▶ Assignment
Output the records exactly as they appear, with no pictures included.

▶ Data shown
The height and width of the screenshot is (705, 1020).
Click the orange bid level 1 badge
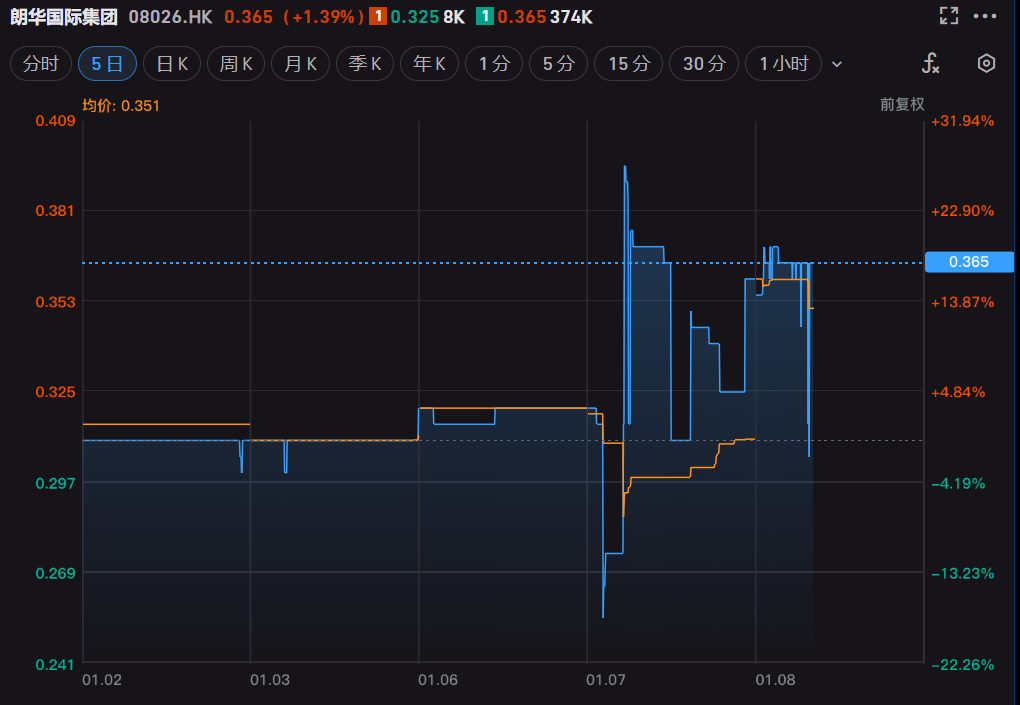tap(379, 17)
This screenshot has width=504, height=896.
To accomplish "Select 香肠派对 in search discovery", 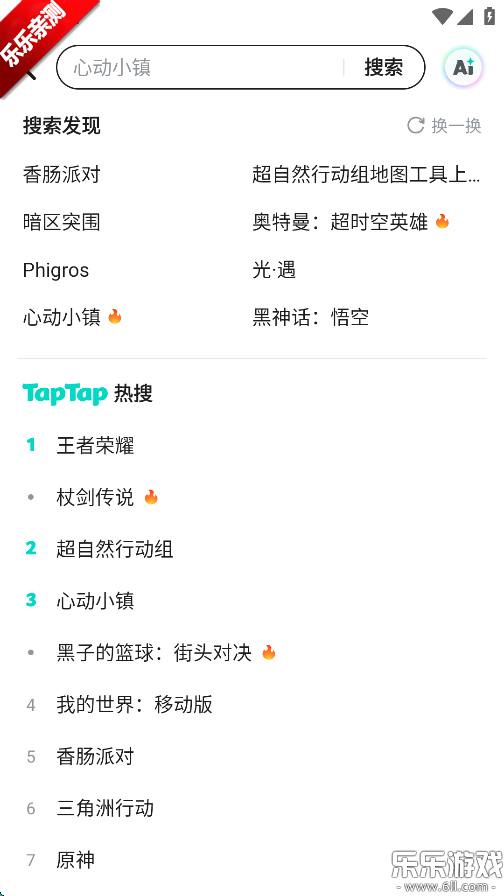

▶ Reply
The height and width of the screenshot is (705, 1020).
Click the orange bid level 1 badge
tap(379, 17)
This screenshot has width=504, height=896.
To accomplish "Select 香肠派对 in search discovery", 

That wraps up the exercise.